Available records -

*** Begin section ***

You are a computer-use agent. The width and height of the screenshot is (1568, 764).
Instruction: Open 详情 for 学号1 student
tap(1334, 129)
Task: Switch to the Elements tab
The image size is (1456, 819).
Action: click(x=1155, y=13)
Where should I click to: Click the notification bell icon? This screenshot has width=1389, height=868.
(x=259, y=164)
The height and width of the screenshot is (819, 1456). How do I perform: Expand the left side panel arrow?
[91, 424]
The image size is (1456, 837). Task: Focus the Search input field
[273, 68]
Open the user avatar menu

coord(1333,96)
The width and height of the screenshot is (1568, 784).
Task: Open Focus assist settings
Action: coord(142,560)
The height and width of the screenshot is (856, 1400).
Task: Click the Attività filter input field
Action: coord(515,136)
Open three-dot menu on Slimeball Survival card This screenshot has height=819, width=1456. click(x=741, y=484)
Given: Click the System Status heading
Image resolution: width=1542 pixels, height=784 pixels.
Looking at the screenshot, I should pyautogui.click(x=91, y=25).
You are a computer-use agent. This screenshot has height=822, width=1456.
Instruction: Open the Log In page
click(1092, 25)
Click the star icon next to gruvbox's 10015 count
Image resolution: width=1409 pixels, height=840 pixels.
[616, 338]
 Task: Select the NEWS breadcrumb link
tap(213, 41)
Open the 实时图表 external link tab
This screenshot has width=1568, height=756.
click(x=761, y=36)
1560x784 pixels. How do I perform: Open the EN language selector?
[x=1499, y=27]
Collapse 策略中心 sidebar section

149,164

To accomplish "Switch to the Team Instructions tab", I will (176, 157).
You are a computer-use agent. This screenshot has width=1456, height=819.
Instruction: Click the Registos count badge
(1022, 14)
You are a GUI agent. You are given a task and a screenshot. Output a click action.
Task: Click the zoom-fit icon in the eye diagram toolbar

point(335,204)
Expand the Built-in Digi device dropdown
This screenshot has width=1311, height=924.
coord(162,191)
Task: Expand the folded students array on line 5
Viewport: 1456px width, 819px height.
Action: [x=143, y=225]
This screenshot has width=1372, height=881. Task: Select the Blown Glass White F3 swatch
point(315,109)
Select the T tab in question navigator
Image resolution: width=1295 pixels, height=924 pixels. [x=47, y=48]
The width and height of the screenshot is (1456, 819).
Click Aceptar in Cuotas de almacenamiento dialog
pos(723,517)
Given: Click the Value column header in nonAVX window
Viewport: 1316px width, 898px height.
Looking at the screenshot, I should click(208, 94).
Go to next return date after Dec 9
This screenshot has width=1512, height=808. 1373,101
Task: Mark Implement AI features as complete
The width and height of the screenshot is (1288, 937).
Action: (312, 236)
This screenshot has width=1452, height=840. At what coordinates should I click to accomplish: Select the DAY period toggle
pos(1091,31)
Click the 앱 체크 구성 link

*** End section ***

Action item -
Some lines contain the word "Switch". Pull each one out of the listing.

Task solution -
Task: Switch to the Elements tab
To accomplish "Switch to the Team Instructions tab", I will (176, 157).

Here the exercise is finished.